Start with measurements, not guesses. If your monitoring shows a Go service using 150m CPU on average and 200 MB of memory, set requests near those values:

resources:
  requests:
    cpu: "200m"
    memory: "256Mi"
  limits:
    memory: "512Mi"

Notice: no CPU limit. For latency-sensitive services, CPU limits can cause throttling spikes even when the node has spare capacity. The CFS throttling behavior in Linux is well-documented and surprising – a service using 180m of CPU can still get throttled with a 200m limit because of how the quota is applied per scheduling period.

I default to: set CPU requests, skip CPU limits, always set memory limits. If you need CPU limits for noisy-neighbor isolation, set them generously – 2x to 3x the request.

Measuring and Iterating

Don’t set values once and forget them. Traffic patterns change. Code changes. Dependencies change.

Look at these metrics over at least two weeks:

  • Container CPU usage (the actual usage, not the request)
  • Memory working set (not RSS – working set is what Kubernetes uses for eviction decisions)
  • Throttling events (container_cpu_cfs_throttled_seconds_total)

Set requests around the P50 usage. Set memory limits around the P99 plus a buffer. If you’re seeing throttling events on a latency-sensitive service, either raise the CPU limit or remove it.

Tools like VPA (Vertical Pod Autoscaler) can generate recommendations. Use them as input, not as autopilot. I’ve seen VPA recommendations that would have cut memory limits below the application’s startup footprint. Trust but verify.

QoS Classes

Kubernetes assigns a quality-of-service class based on how you configure requests and limits:

  • Guaranteed: requests equal limits for both CPU and memory. Last to be evicted.
  • Burstable: requests set but not equal to limits. Most common. Middle priority for eviction.
  • BestEffort: no requests, no limits. First to be evicted. Never appropriate for production.

The team from my opening story had BestEffort pods running alongside Guaranteed pods. When the node ran out of memory, guess which ones died first. Not theirs – at first. But once enough BestEffort pods got evicted and rescheduled, the cascading resource pressure hit everything.

Guardrails

Two cluster-level mechanisms prevent the “no resources specified” scenario:

LimitRange sets default requests and limits for containers that don’t specify their own. Set this on every namespace. The defaults don’t need to be perfect – they need to prevent BestEffort pods from accidentally running in production.

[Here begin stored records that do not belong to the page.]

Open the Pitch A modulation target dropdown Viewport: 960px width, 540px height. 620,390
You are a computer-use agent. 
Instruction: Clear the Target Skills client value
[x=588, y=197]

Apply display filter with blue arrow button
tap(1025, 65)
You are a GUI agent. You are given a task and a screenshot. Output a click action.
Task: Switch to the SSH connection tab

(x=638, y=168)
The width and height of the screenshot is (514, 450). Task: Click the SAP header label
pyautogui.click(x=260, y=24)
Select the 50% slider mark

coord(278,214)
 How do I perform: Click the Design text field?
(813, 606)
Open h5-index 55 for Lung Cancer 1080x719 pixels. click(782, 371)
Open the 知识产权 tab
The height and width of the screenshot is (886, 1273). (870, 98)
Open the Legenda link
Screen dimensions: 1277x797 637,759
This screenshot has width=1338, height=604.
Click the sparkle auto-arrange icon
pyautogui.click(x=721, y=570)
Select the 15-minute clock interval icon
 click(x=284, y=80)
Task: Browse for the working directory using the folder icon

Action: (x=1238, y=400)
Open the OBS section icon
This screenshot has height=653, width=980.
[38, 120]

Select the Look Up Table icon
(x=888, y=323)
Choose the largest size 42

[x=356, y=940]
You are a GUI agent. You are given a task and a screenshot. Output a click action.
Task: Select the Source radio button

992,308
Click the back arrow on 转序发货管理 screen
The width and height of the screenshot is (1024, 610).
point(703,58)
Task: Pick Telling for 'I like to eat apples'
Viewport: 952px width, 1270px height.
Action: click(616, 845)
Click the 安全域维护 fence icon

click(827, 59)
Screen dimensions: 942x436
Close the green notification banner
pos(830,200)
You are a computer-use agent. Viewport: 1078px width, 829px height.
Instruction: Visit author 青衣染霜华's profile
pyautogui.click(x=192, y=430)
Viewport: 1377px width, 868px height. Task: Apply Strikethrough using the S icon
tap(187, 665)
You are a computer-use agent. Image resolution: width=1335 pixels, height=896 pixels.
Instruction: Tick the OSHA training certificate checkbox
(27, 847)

ResourceQuota caps the total resource usage in a namespace. This prevents one team from consuming the cluster. Set quotas per team namespace and review them quarterly.

At a large consumer platform, we enforced both. LimitRange provided sane defaults, and ResourceQuota kept growth predictable. Teams that needed more resources had to justify it, which had the side effect of surfacing inefficient services early.

The Three Failure Modes

OOMKilled. Memory limit is too low, or the application has a leak. Check the limit against actual usage. If usage grows linearly over time, it’s a leak – fix the code, not the limit.

CPU throttling. Shows up as latency spikes with available CPU on the node. The container is being throttled by CFS even though the node isn’t overloaded. Raise or remove the CPU limit.

Pending pods. Requests are too large for available capacity, or scheduling constraints (node selectors, taints, affinity rules) are too restrictive. Either reduce requests, add capacity, or relax the constraints.

All three are observable. All three are fixable. The problem is usually not that teams don’t know how – it’s that nobody is looking at the metrics until an incident forces it.

The Minimum

  1. Set memory limits on every container. No exceptions.
  2. Set CPU requests based on measured usage.
  3. Apply LimitRange defaults on every namespace.
  4. Apply ResourceQuota on team namespaces.
  5. Monitor throttling, OOMKill events, and pending pods.
  6. Review resource settings quarterly or after significant traffic changes.

Resource management isn’t glamorous work. It’s the kind of thing that only gets attention after an outage. But three lines of YAML and fifteen minutes of looking at Grafana dashboards can prevent the kind of cascading failure that ruins your weekend. Discipline over heroics.